Executive Summary

Using inertial measurement devices such as those found in Jawbone Up, Nike FuelBand, and Fitbit, it is now possible to collect a large amount of data about personal activity relatively inexpensively. One thing that people regularly do is quantify how much of a particular activity they do, but rarely do they quantify how well they perform it. The goal of this project is to use machine learning techniques to classify data obtained from inertial measurement devices on the belt, forearm, arm, and dumbell of 6 participants as they perform barbell lifts correctly and incorrectly in 5 different ways. This report will demonstrate that > 99% classification accuracy can be achieved using Random Forest Classification. The classification methods described here can provide users with feedback on how well they are performing an activity.

Data Cleanup

The training and testing data sets provided both contain a mix of raw data and summary data obtained from analysis of the raw data (e.g., variables with avg, var, stddev labels). The summary data contains values only once per window (windows were defined by the authors of the study: Velloso, E.; Bulling, A.; Gellersen, H.; Ugulino, W.; Fuks, H. Qualitative Activity Recognition of Weight Lifting Exercises.

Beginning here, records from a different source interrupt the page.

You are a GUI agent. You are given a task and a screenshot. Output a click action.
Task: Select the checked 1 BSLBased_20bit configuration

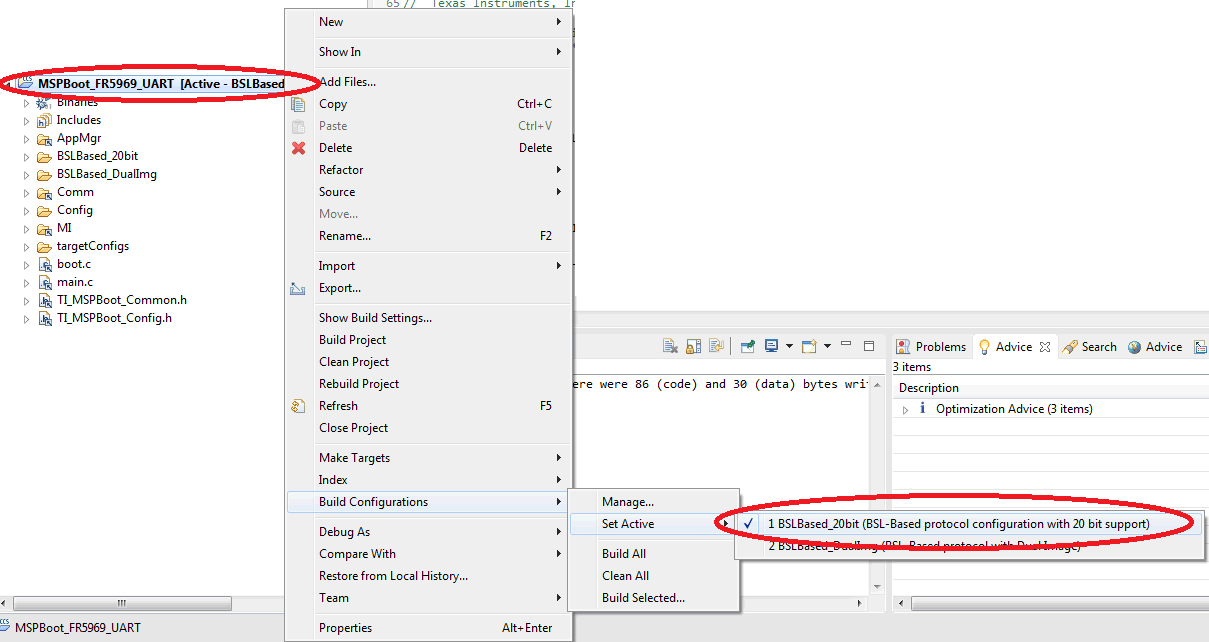(958, 524)
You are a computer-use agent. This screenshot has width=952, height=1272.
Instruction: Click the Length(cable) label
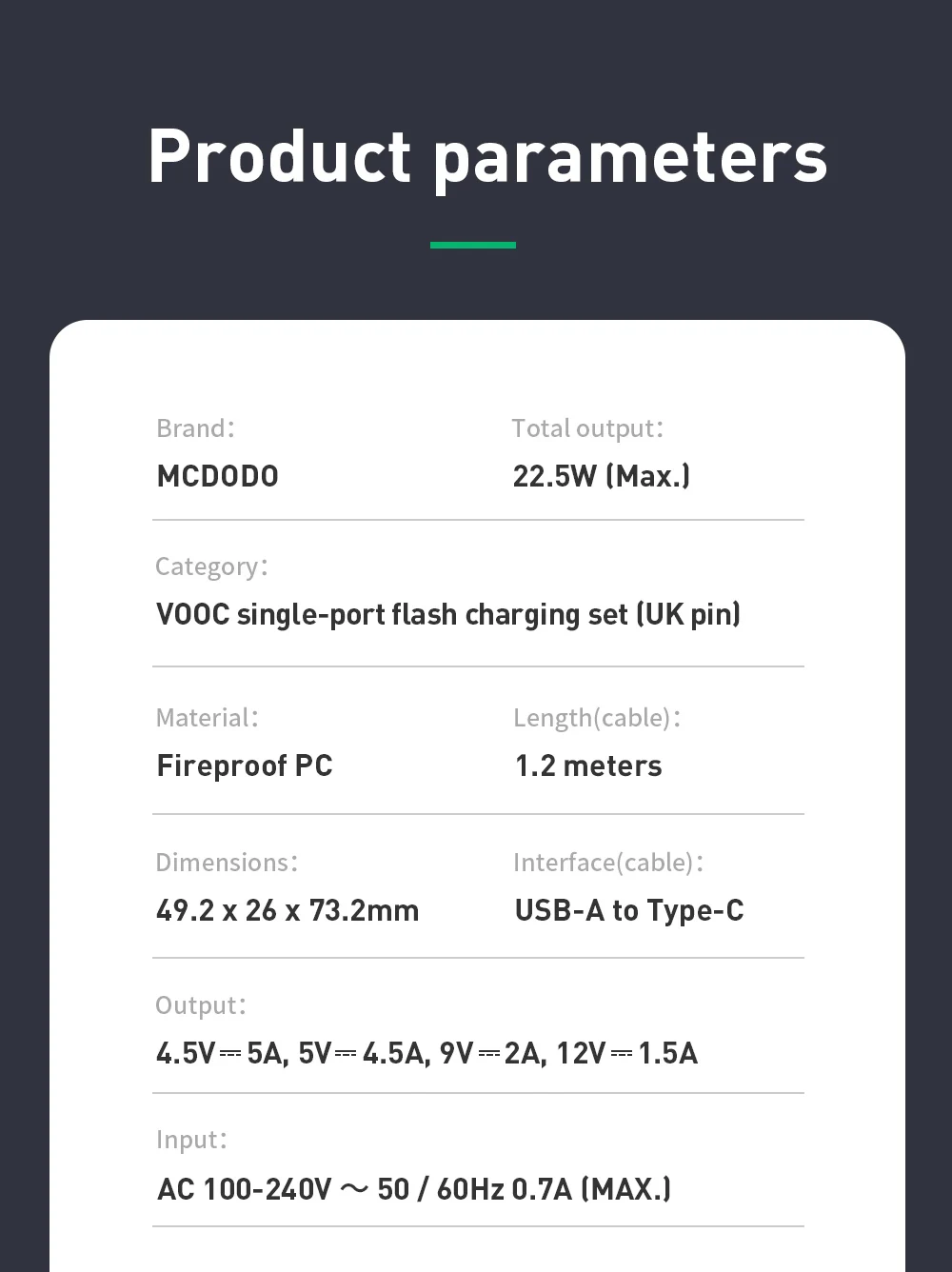coord(597,718)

Proceedings of 4th International Conference in Cooperation with SIGCHI (Augmented Human ’13) . Stuttgart, Germany: ACM SIGCHI, 2013., from which the data was obtained) and other than sparse entries, contain blank or NA values. From the paper, it seems that the authors used the summary data for their classification, but it is somewhat difficult to decipher how the summary data was used. Because the testing data set contains entirely blank or NA values for each of the summary variables, these variables cannot be used for classification of the test cases, so the training and testing datasets were subsetted to remove these variables entirely from this analysis. Additionally, variables that describe the ID of an observation are removed from the data, since these are not variables to be included in a model (i.e., information about user names, time, and window). Thus, the machine learning methods described here only use raw inertial data for classification and the number of variables included in the data sets were reduced from 160 to 53.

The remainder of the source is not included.